▸ **Data**
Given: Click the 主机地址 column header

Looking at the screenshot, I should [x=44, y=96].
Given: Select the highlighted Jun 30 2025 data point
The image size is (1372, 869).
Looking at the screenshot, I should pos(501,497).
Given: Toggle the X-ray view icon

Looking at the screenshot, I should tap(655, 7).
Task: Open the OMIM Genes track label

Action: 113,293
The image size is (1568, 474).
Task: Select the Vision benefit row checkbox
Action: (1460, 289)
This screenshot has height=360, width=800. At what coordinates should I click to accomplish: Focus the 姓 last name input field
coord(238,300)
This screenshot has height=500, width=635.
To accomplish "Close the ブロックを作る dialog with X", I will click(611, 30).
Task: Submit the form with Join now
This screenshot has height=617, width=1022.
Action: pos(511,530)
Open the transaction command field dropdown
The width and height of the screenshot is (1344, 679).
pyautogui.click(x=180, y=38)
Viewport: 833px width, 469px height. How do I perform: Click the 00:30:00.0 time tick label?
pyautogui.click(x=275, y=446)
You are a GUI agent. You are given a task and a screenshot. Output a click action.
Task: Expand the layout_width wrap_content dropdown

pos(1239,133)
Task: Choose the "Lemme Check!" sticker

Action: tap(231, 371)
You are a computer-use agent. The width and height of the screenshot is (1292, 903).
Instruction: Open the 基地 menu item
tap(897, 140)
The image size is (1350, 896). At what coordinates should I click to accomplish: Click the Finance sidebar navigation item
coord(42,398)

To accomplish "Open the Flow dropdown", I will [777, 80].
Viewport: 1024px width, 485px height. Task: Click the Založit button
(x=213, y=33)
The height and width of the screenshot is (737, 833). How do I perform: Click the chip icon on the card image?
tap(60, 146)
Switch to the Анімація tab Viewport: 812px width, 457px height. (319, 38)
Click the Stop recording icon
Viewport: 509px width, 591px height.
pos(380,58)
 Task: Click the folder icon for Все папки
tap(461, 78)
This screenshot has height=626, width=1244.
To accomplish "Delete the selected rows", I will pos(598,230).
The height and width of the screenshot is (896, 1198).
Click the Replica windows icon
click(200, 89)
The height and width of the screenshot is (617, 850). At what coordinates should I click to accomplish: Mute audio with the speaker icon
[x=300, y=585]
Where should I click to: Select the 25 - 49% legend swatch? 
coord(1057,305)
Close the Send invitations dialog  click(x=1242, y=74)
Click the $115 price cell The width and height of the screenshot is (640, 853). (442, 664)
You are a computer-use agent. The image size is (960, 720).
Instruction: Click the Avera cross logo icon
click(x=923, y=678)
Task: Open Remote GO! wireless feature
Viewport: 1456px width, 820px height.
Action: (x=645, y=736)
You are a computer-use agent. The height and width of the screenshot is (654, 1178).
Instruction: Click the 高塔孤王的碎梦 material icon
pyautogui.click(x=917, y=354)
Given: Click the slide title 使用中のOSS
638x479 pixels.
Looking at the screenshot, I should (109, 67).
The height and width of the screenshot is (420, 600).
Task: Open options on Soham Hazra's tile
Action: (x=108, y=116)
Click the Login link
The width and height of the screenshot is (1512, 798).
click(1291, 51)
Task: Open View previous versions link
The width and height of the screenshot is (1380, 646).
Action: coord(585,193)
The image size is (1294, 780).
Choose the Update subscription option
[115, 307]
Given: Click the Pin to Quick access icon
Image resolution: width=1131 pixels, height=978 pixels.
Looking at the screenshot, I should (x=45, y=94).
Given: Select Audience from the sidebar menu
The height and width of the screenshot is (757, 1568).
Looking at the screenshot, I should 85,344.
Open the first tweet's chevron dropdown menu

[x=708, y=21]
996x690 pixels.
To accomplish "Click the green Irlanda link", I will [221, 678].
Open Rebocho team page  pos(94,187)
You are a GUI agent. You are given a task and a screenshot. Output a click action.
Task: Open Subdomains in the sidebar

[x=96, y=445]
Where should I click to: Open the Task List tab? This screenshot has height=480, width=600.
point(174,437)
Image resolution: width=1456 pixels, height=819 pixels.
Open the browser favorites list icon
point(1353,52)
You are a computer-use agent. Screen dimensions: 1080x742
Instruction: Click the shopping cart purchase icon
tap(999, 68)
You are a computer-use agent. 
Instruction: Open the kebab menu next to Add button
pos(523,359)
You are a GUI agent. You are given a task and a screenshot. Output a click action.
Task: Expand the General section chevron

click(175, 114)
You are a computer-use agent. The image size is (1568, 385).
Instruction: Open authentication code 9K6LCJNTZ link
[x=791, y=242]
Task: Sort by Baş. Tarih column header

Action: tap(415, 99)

▸ **Aim of the exercise**
Your job is to copy out every line from the records above that has the word "computer".

▸ **Answer below**
You are a computer-use agent. The width and height of the screenshot is (1292, 903).
You are a computer-use agent. The image size is (960, 720).
You are a computer-use agent. The height and width of the screenshot is (654, 1178).
You are a computer-use agent. Screen dimensions: 1080x742
You are a computer-use agent. 
You are a computer-use agent. The image size is (1568, 385).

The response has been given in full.